ESTABLISHMENT OF A CHRONOSTRATIGRAPHIC MODEL FOR LATE PLEISTOCENE AND HOLOCENE LACUSTRINE SEDIMENTS OF CORE FL-00-9P FROM FLATHEAD LAKE, MONTANA

Late Pleistocene / Holocene lacustrine systems often rely heavily on radiometric carbon dating to establish the down core chronology. However, low carbon systems, such as oligotrophic lakes, have presented challenges to researchers seeking a high resolution chronostratigraphic framework to secure climatic interpretations. An alternative correlation dating method that has been gaining acceptance in lacustrine, marine, and terrestrial research is paleomagnetic secular variation (PSV). The two components of secular variation, inclination and declination, provide a time-series record of magnetic pole wandering that has been correlated globally.

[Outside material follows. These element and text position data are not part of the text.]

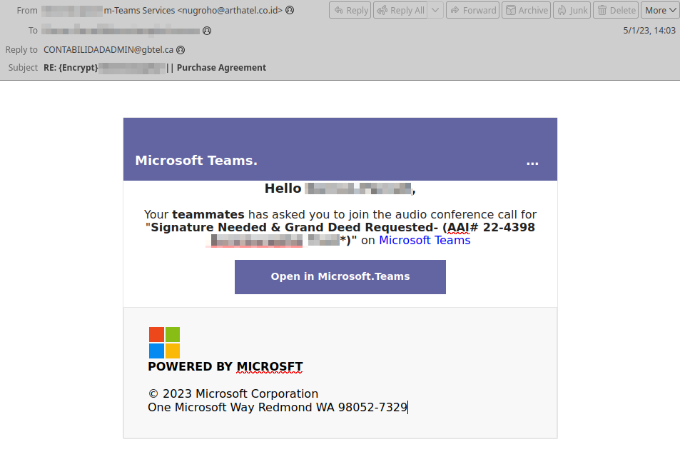Viewport: 680px width, 462px height.
Task: Mark the message as Junk
Action: (572, 10)
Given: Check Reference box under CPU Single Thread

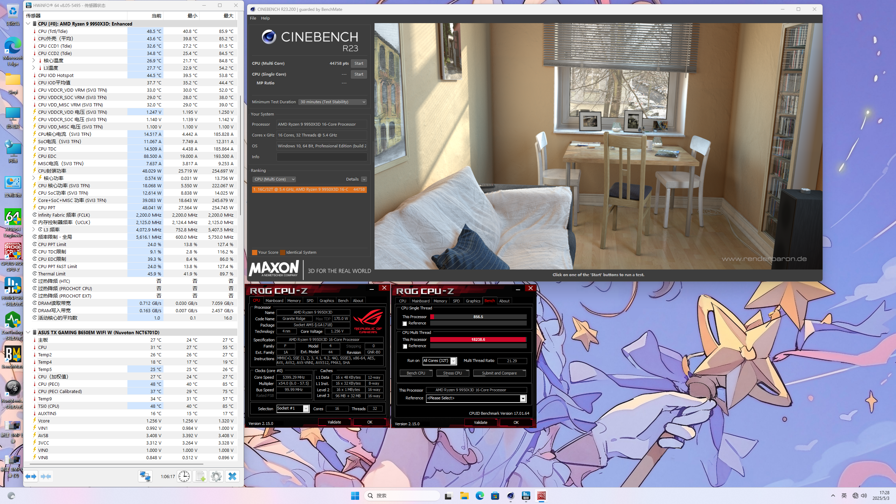Looking at the screenshot, I should (405, 323).
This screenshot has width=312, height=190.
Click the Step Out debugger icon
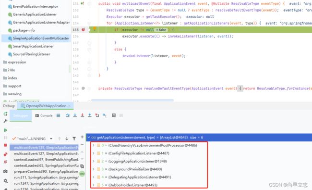[90, 115]
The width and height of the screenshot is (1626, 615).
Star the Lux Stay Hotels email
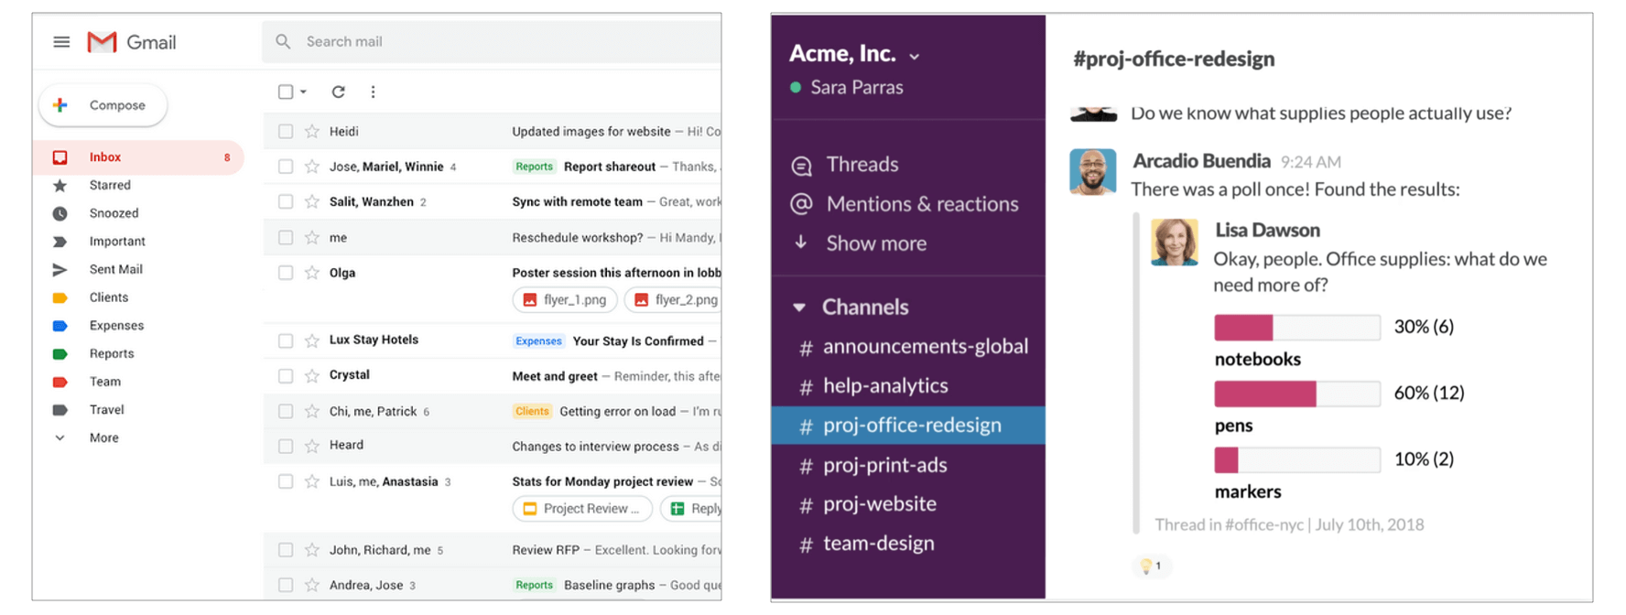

In this study, we sought to establish the chronology for a paleoclimatic reconstruction derived from a low carbon piston core recovered from Flathead Lake, Montana. The core (FL-00-9P) contained no discrete carbon fragments and had limitations for use with bulk carbon dating due to an established terrestrial dead carbon signature creating an ~ 2,500 (cal. yr.) reservoir effect. The final chronology was a composite model created from multiple data sets, which was then fit to the data points using a polynomial curve, since sedimentation rates were not linear but varied over time. The chronostratigraphic model utilizes two well dated tephras, ²¹⁰Pb/¹³⁷Cs data, paleomagnetic secular variation records from two well-dated external localities, and secular variation correlations of discrete carbon dates from cores elsewhere in the lake. Utilizing the PSV data as our means of correlation, we were able to construct a chronostratigraphic model covering 14,000 cal. yr. BP from a core containing on average <1% organic carbon. We found that interbasinal and extrabasinal paleomagnetic records can be correlated with an uncertainty of ± 6.2% and ± 10.4%, respectively.